Back in 2014, Google/Alphabet’s Nest bought a rival home automation company, Revolv. Prior to the acquisition, Revolv had focused on building a smart home automation system that could control lights, open doors, and even brew coffee on demand. Post-acquisition, Revolv stopped selling its own products, though it pledged to continue supporting its existing customer base. Now, Nest is pulling the plug on that promise, despite the fact that Revolv hardware and software was sold with a “lifetime subscription.”
Let’s be clear on this point: Nest isn’t saying “We won’t support the existing software or infrastructure with future updates.” Nest is pulling the plug on Revolv, period. To quote from the Revolv website: “As of May 15, 2016, your Revolv hub and app will no longer work.”

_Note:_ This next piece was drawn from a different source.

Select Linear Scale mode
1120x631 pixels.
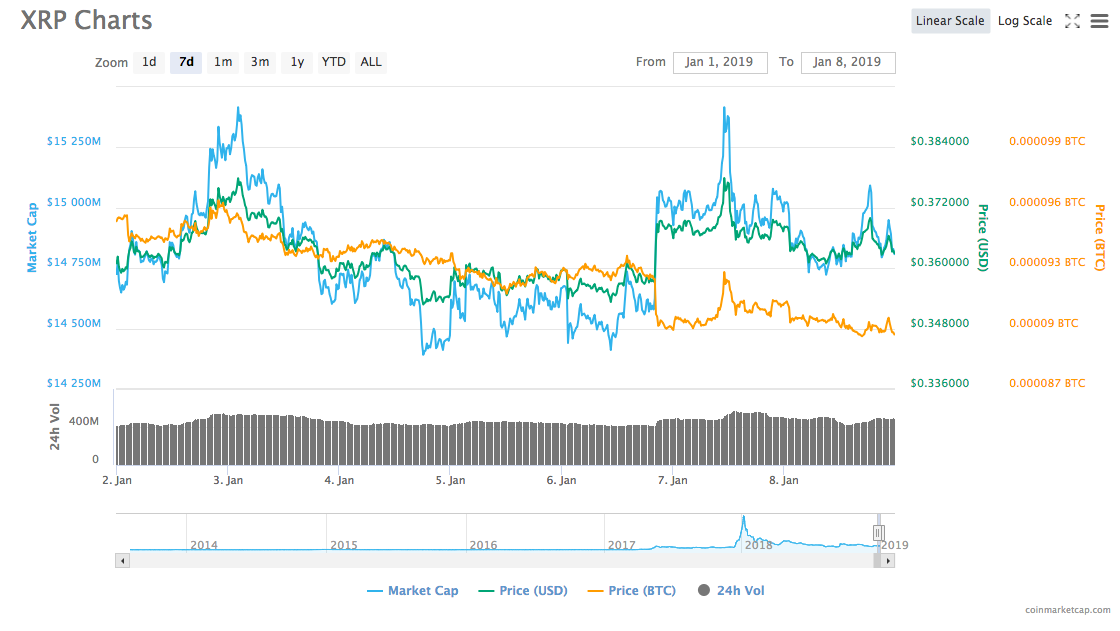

The Internet of sh*tty Things
Revolv only had a small customer base, though its products reviewed reasonably well. But there’s a stark disconnect between how Internet of Things and other “smart” devices are marketed to people, and the reality of how products and services actually function in this day and age. The “lifetime” guarantee that Revolv offered turned out to be meaningless, even though Google/Alphabet could afford to support these devices throughout their entire useful lives. Cloud backup companies that sell data protection plans to consumers always include verbiage that deny said users the right to recognize any value from said data in the event the service loses or destroys their backups. The security issues raised through poor IoT devices is large and getting larger, and that’s before we get to the privacy implications.
There is no reason why shutting down Revolv should automatically disable both the app interface and the hub itself — except, of course, that Revolv was never designed to operate independently of a centrally located cloud service. Companies love to talk about the benefits of these products in terms of ease-of-use and simplicity, while never acknowledging the downside. The Revolv, which ran $300 just 17 months ago, was expensive enough to include the local processing power required to do its job.
Writing on Medium, Arlo Gilbert, CEO of Televero, notes:
The concept of planned obsolescence is nothing new; the term was first used in 1932. In the past, planned obsolescence was conceived of as either a marketing effort (convince people they need something new before they actually really do), or as a deliberate design methodology that ensured products would break and need to be replaced on a fairly regular basis.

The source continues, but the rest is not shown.